Post by Colin Arascain on Jun 23, 2014 4:28:35 GMT -5
The two of them met again, in the morning. Shy glances turned into stumbling words that trickled before they flowed and the more they told each other the less they wanted to hold back, the distance between them closing. Her skin felt like fire that never burned; the heat of a flame, that intensity, captured in her touch. She made his heart beat faster. She made time slow down. The slightest movement of her lips, and he felt like he was falling.
Falling towards her.
Because she was a star with her own gravity and he could barely stand it, when he was close. Maintaining that distance, that orbit, was perhaps the hardest thing he'd ever do.
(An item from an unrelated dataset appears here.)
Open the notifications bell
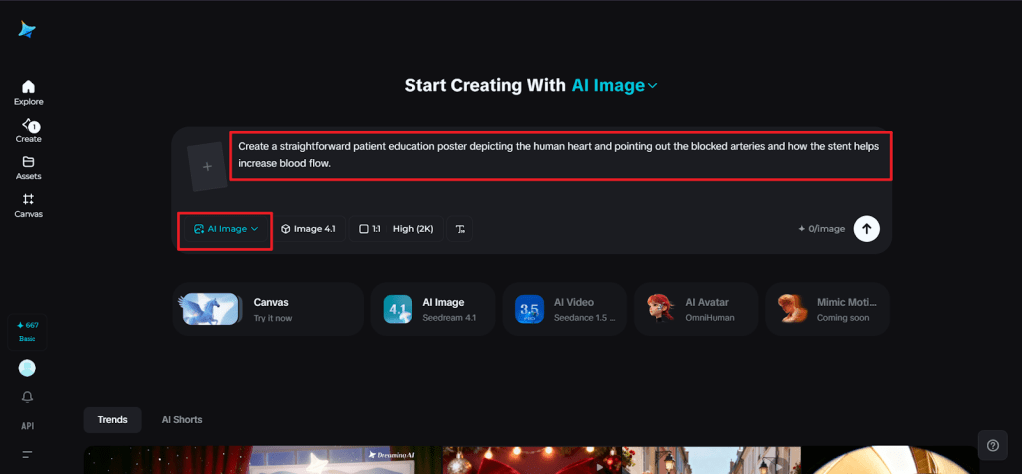Screen dimensions: 1022x474 27,397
He didn't have to, though, for long.
They took a walk. She wanted to show him something, somewhere. It was bright. There were birds and flowers, out in the sunlight, but he barely saw them. It was, he didn't know, he wasn't listening and couldn't, just couldn't take the sight of her framed against that sunlight. His lips cut hers off, and she didn't mind. Even there, out there in the sunlight, they loved eachother.
They didn't care if anyone could see it.
His hands roamed over her body as she melted into his. Clothes were discarded, that distance between them fading even more. Soon, it didn't exist.
And they were laughing at eachother, because after all of this they were still just human. Their bodies were the same as they'd always been, as everyone's had always been, and that seemed so absurd, like they should be better now. Beyond this. Less awkward. Beings of pure thought, perhaps, evolved beyond such base desires. It wasn't her body he cared for, after all.
But he liked it.
And when they moved against eachother he liked it even more.
And it felt like bliss, it felt like flying--no, he'd done that, what flying should feel like, and there weren't words before long, sensation ate all thought, happiness ate all fear, there was just...
...she was trembling, she was shaking and she gripped him, eyes open in panic, coughing, trying to speak.
Words weren't coming, there was no room for them, they did not fit in the limited space. From the blood pouring from her lips it was clear that not a cubic centimetre remained. It was like a splash of thick, warm water. Matching holes in her chest. A dagger glinting from behind in that same reflected light.
That laugh.
He woke, gasping in darkness, utterly alone. Faint pinpricks of starlight, a narrow corridor of darkest grey and his sense of touch was all that kept him from shouting out, from going mad. Tearing at blankets that made no sense, that had not existed moments ago, his hand finally met the skin of his chest and found it dry. He felt nothing.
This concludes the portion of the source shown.